%%
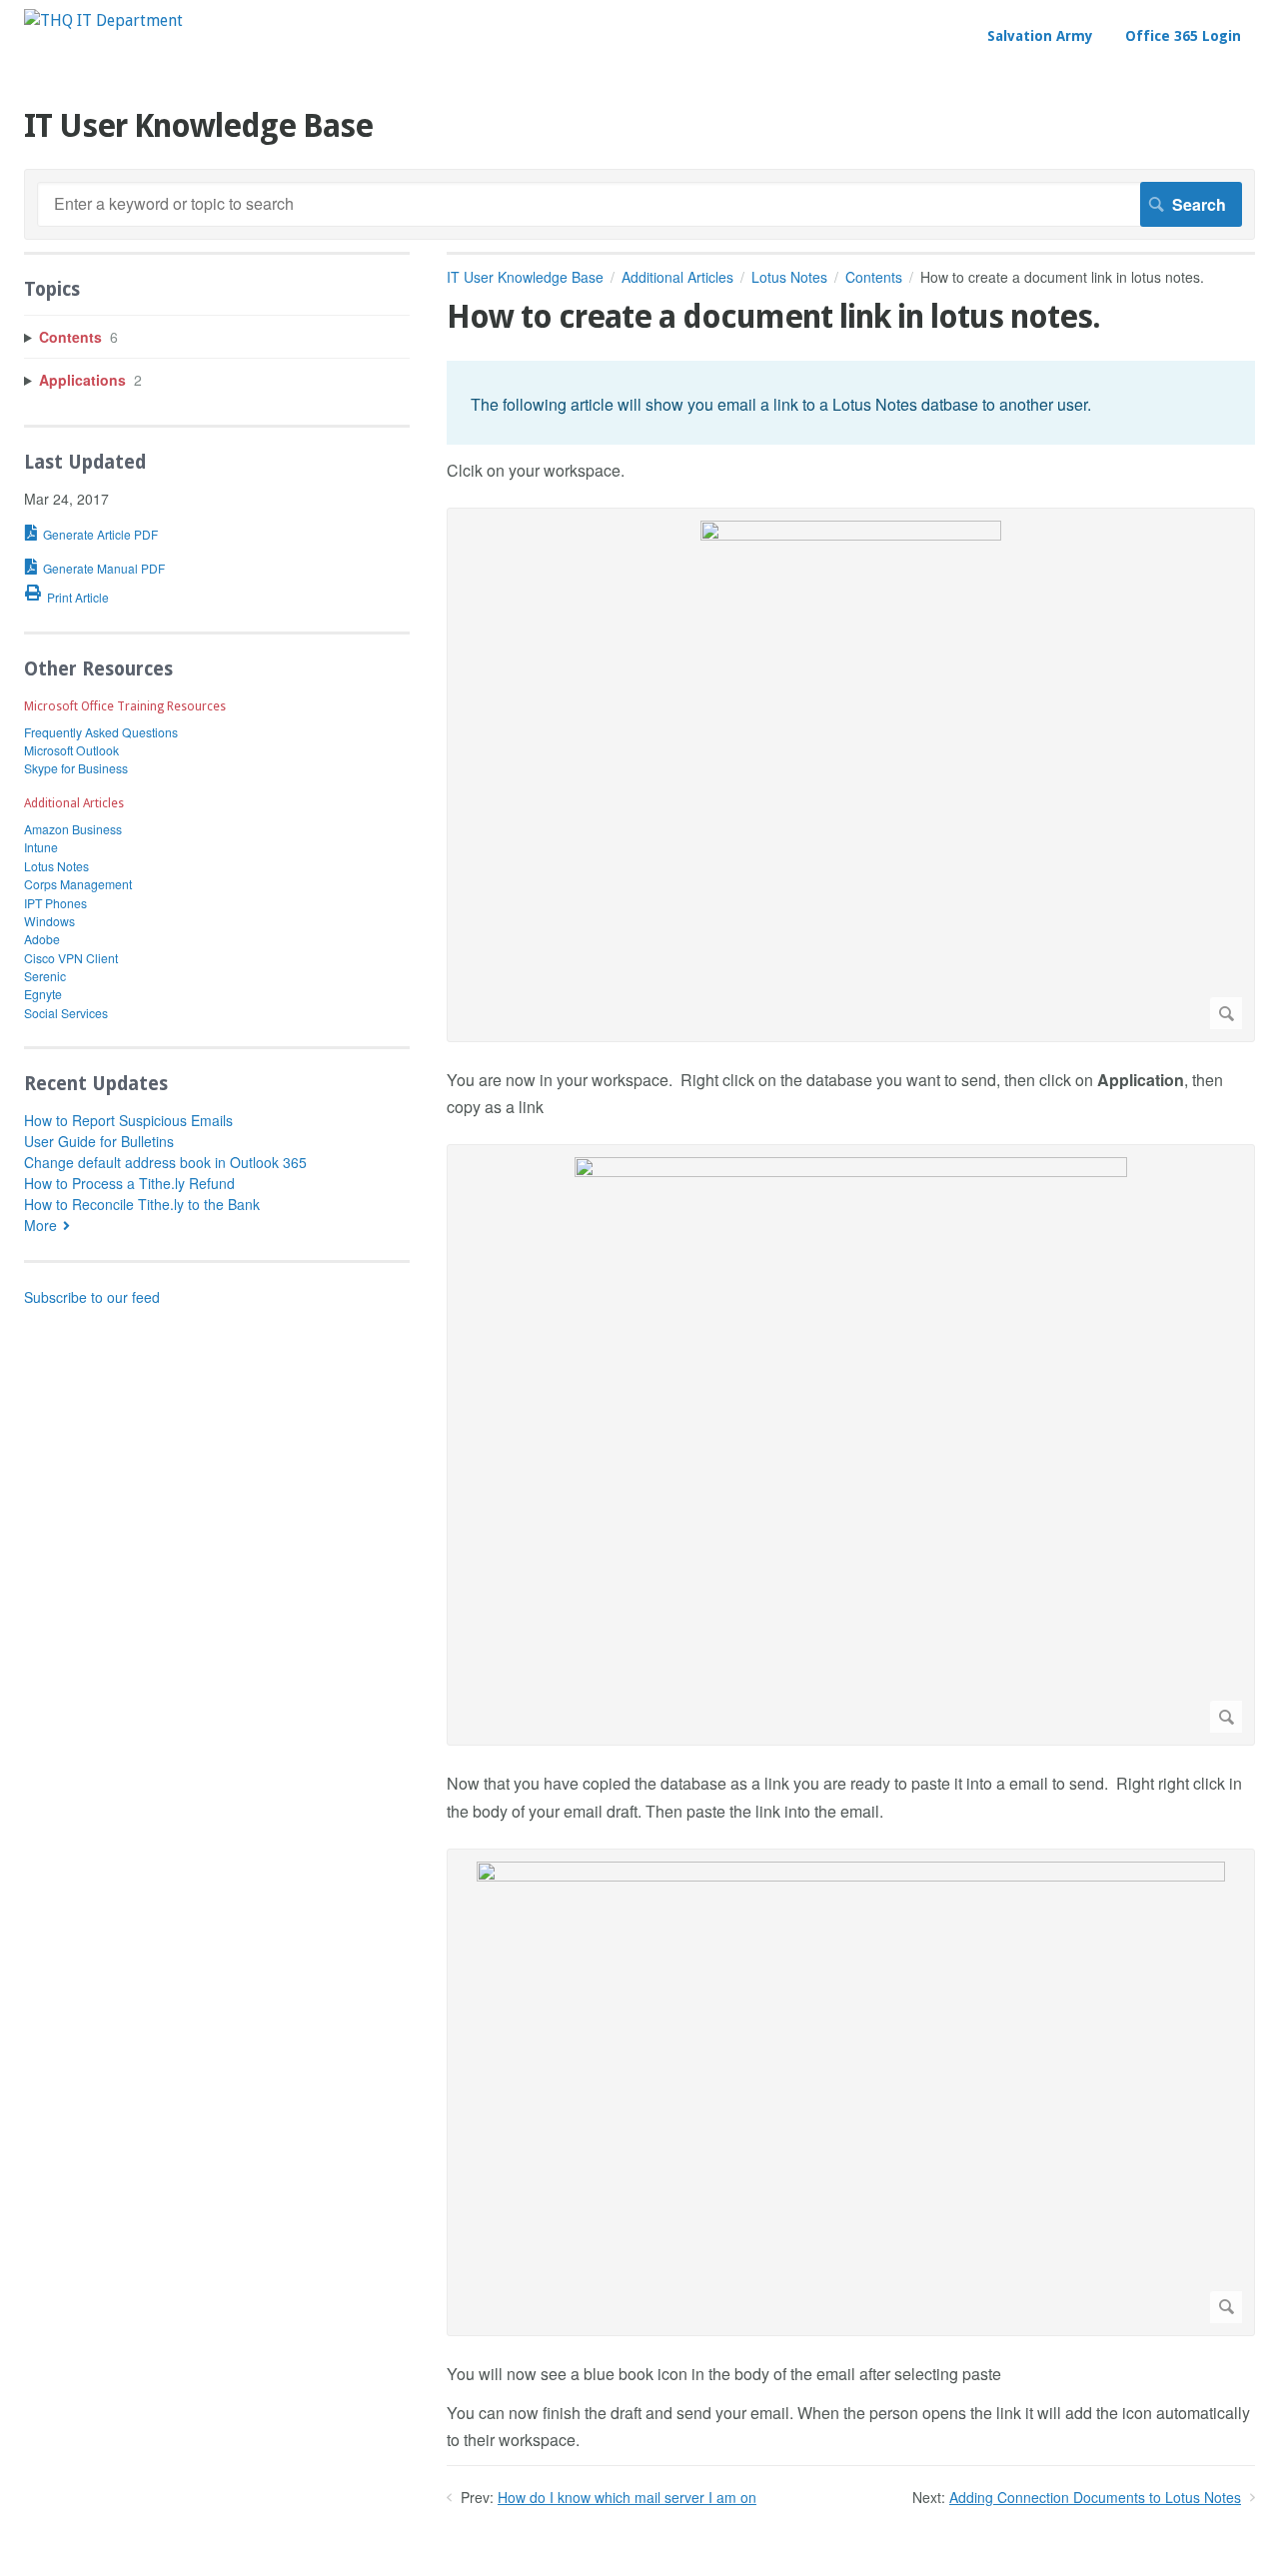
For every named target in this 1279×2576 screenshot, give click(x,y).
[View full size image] (851, 775)
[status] (851, 403)
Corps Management (78, 883)
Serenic (45, 975)
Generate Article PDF (100, 534)
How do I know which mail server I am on (627, 2497)
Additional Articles (677, 277)
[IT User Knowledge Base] (103, 20)
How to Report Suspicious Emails (128, 1120)
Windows (49, 920)
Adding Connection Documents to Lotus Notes (1095, 2497)
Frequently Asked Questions (101, 731)
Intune (41, 846)
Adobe (42, 938)
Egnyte (43, 993)
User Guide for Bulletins (99, 1141)
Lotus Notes (789, 277)
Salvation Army (1040, 36)
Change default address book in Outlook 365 (165, 1162)
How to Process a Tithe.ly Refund (129, 1183)
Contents (873, 277)
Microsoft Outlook (71, 749)
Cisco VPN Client (71, 957)
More (40, 1225)
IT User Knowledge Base (525, 277)
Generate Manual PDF (104, 568)
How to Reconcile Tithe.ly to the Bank (142, 1204)
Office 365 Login (1183, 36)
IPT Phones (55, 902)
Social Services (66, 1012)
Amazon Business (73, 828)
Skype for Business (76, 767)
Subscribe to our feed (92, 1297)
%%
#### Task requirements:
What lines in the entries above include the string "Generate"? Return each one.

#### Reply to the exercise:
Generate Article PDF (100, 534)
Generate Manual PDF (104, 568)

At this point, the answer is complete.